When it comes to food, I probably have fewer “mainstays” than most people. Sure, I have my favorites, but you’re more likely to find me whipping up a one-time-only creation from the scraps in my refrigerator than making “Monday night meatloaf” or some such weekly regular.
I’ve always wanted to be that person. Known for a dish. Talked about in social circles. (“You’ve simply got to try Jen’s famous butternut squash lasagne…”) But I’m not, and I’ve come to terms with that. You’ll rarely find me making anything twice, let alone committing it to memory.
Except for a few special standouts, which brings me to this post. Meet my new obsession: Bircher muesli. Straight outta Switzerland, my new breakfast staple came to me by way of the chic city of Melbourne Australia, where I got to travel for work last month to sit in cafes and wax poetic about soaked oatmeal. Sort of.
Before Melbourne, I was only vaguely aware of this strange mixture that, to my uneducated palate, was basically just un-crunchified granola. We did eat a chocolate chunk enhanced version of it by the handfuls when I was living and working in West Africa but it quickly faded from my memory. I wasn’t sure what to make of it when I saw it again in health food stores, packaged up in cute little bags. I’d read somewhere that you should soak it in juice (really? cereal and juice?), but passed it off as an odd, old-world habit.
Foolish, foolish me.
After trying it again in Australia, where it’s offered on every breakfast menu from upscale bistro to underground cafe, I was hooked. The texture was soft and fluffy, yet stick-to-your-ribs hefty. Toppings included everything from stewed fruit to banana and macadamia nuts. The possibilities were endless. One thing this was not was “just cold oatmeal.” This stuff is in a class by itself–so much so that in Australia, the granola we think of here goes by the name “toasted muesli.” I found that funny for some reason.

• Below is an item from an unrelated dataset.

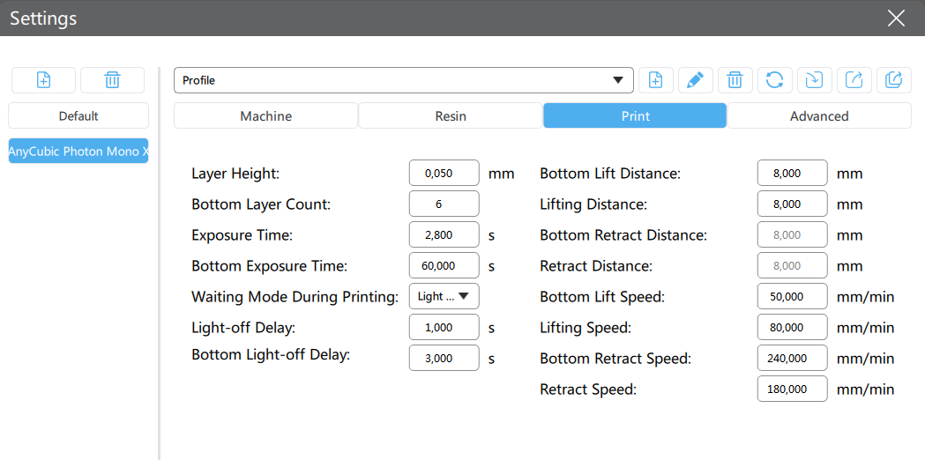
Task: Create a new profile next to dropdown
Action: (656, 80)
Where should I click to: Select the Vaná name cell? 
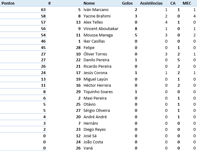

Muesli was introduced around 1900 by the Swiss physician Maximilian Bircher-Benner for patients in his hospital. I figure if it was good enough for a doc, it’s good enough for this breakfast-loving triathlete who needs a nutritious start to her day. And it’s quickly making a move on coffee as the number one thing to look forward to during a 6 a.m. swim. I’ve surprised myself by how many consecutive mornings I’ve been able to eat this stuff. And enjoyed it. A lot.
Preparing Bircher muesli is as easy as toasting bread or pouring cereal, if not easier. Let me introduce you…
Step 1: Procure some raw muesli. Above is my current favorite, the bulk Hot European Cereal from Sprouts’ market. (*update: see my review of Muesli Fusion here.) I love it because it includes dates and raisins that get all puffed up when you soak them, as well as almonds and sunflower seeds for extra protein and good fats. (The mix doubles as a base for homemade granola too.) Bob’s Red Mill makes a pre-packaged version, or you can make your own from bulk food store ingredients. In a pinch, plain old-fashioned oats will work just fine too.
Step 2: Soak the mixture in half the amount of liquid. Here, I used 2 cups of muesli, and one cup of apple juice. I’m still experimenting with the best combinations, and have some other juices on hand to try soon. (It’s always best to air on the dry side, as you can add more yogurt in the morning.)
Step 3: See how easy this is? You don’t even have to stir. Just put a lid on it and shake! Heartily stir in about 1/3 cup of plain yogurt (Greek-style will make it too pasty), then pop the mixture in the fridge overnight.
Step 4: The next morning, take out what you want (I usually make about two days’ worth at a time), and check it for consistency. If it’s too dry, mix in some more yogurt or milk. Some recipes call for grated apple to be added here too, but I usually skip that step in the interest of time.
Step 5: Top with your favorite toppings. I make a big jar of toasted coconut, dried cranberries, pepitas, flaxseeds, and almonds and keep it around for a quick topping.
And for those of you who need a more traditional recipe, here you go:
2 cups bulk dry muesli (ie: Sprouts’ bulk Hot European Cereal mixture) or old-fashioned rolled oats **update: if you want a real treat, use one of Muesli Fusion’s mixes, which I reviewed here.
1 cup liquid (try low-fat milk, natural apple juice, or a mixture of the two to discover your perfect creamy/sweet ratio)
1/3 – ½ cup low-fat plain yogurt (not Greek)
½ an apple, grated (optional)
coconut flakes, slivered almonds, and/or hazelnuts, toasted
raisins and/or dried cranberries
stewed or fresh fruit
apple butter or maple syrup for extra sweetness
granola (what the Aussie’s call “toasted muesli”)
pluma moos (fruit compote)
- Mix the dry muesli mix or rolled oats with the cup of liquid and the yogurt. Let sit overnight in the fridge or on the counter if you don’t want it really cold.
- In the morning, stir in more yogurt to achieve the desired consistency. Many recipes call for the addition of grated apple. Try it if you have time but it’s by no means essential.
- Top with your favorite toppings and enjoy!